By Griffin Jones
In last week’s post, Buffalo filmmaker, David Jackson, made the distinction between what Buffalo means to people who want to create art, vs people who want to make a living from it. The demolition of the 5 Pointz warehouse in Long Island City, Queens, is the latest example of how other cities are increasingly unaccommodating to people who want to create art.
The people who spray painted the 5 Pointz Warehouse weren’t paid to do it. They wanted to create something of their own. The owners of the building have every right to tear it down, they own it. But it doesn’t serve the market of people who want something other than “bland, boring towers of boxes and glass.” This is where we offer our condolences.
Dear New York City artists,
We’re sorry to hear about your loss. We’ve read over and over again about the confiscation of your art space. We continually hear that what made your city what it is, has been painted over, torn down, erased. That must be frustrating. It must be incredibly hurtful because New York City is known as the nation’s cultural capital, because of you. Your imagination, daring, curiosity, collaboration, and vision is why everyone wants to live in New York. And now it’s not yours anymore.
Regretfully we cannot offer you a world-class, arts metropolis in its stead. We cannot give you an entertainment economy that allows you to make a career of your craft. We don’t have an influx of millions of people from the world over to sustain your creative process.
We hope we can extend to you, however, a hopeful consolation in this difficult time. What we can offer you is 16,000 vacant lots and abandoned structures. Among them: Victorian houses, factories, warehouses, greenspace, brownspace, grain elevators, churches, hospitals, government housing projects, schools, and a train terminal. We promise to fight you on whatever you propose to do with them, but if you can persuade us with your talent and vision, we’ll find a way to let you win.
Now you may have heard about Buffalo’s rejuvenation over the last five years or so. To be transparent, it is true. Housing values have increased, large-scale developments are under way in our city center, and businesses are starting to venture into blighted neighborhoods. This may sound familiar to you. You may be concerned that you’ll once again be forced to relocate after contributing to your city’s glory.
Don’t get us wrong, we would love that. But it’s unlikely to ever happen. The proposed tower at the 5 Pointz site is taller than our tallest building. There is no nearby Citi Bank Tower to cause rents to go up. We pretend to worry about gentrification, but the truth is, we have no idea what it means. At least, not in the way you do.

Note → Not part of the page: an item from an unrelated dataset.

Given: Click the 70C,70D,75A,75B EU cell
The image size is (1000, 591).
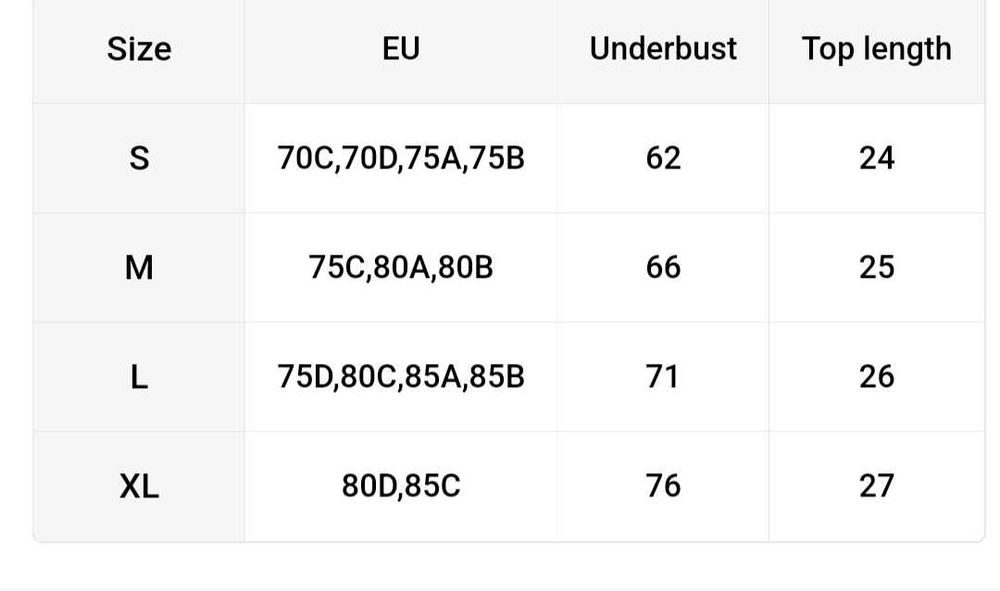Looking at the screenshot, I should pyautogui.click(x=401, y=158).
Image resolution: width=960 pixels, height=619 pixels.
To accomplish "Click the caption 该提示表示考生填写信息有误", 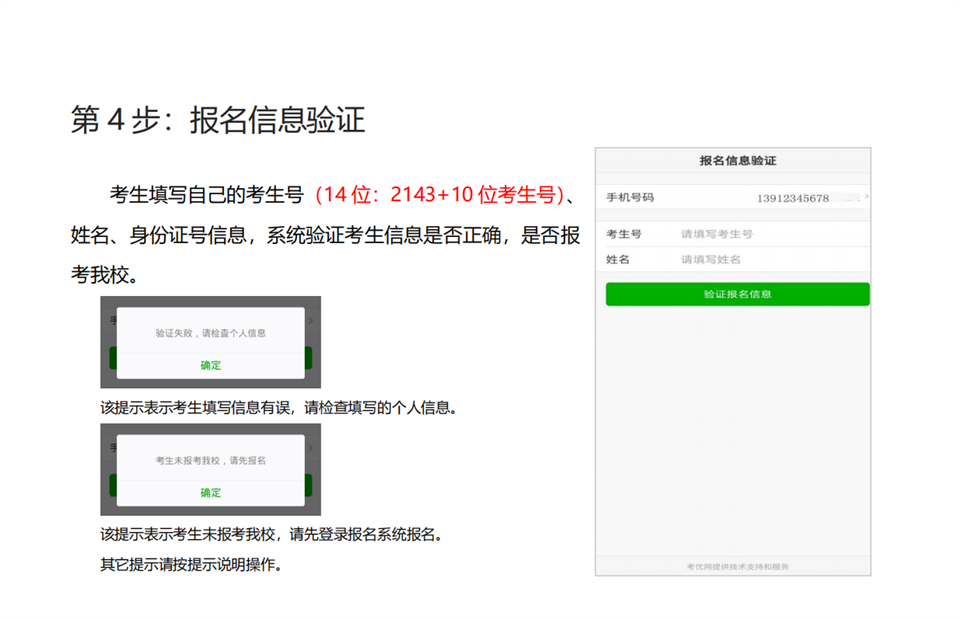I will point(279,408).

Full disclosure, you will not be among the first pioneers. Sorry. An arts festival in Buffalo’s industrial grain elevators with dozens of artists and over 12,000 attendees is entering its third year. Two micro-breweries already operate out of old commercial space, and two more are opening now. A small business incubator, serving New York’s largest refugee community, Thai, Peruvian, Burmese, and Ethiopian restaurant kiosks opened in the last year. There are now more than half a dozen urban farms and dozens of community gardens.
But this is just the tip of the iceberg that you’re used to. We cannot offer you the brilliant masterpiece that you once saw in New York. Neither can they. All we can offer you is a space to use your bravery, insight, creativity, and boldness to challenge the status quo.
Again, we are deeply sorry for your loss. New York was completely unlike anywhere in the world because of you. We hope we can give you a chance to make something completely unlike New York.
Keeping you always in our thoughts,
P.S. In the nearly impossible event that Buffalo becomes TOO commercially successful…Detroit is only four hours away.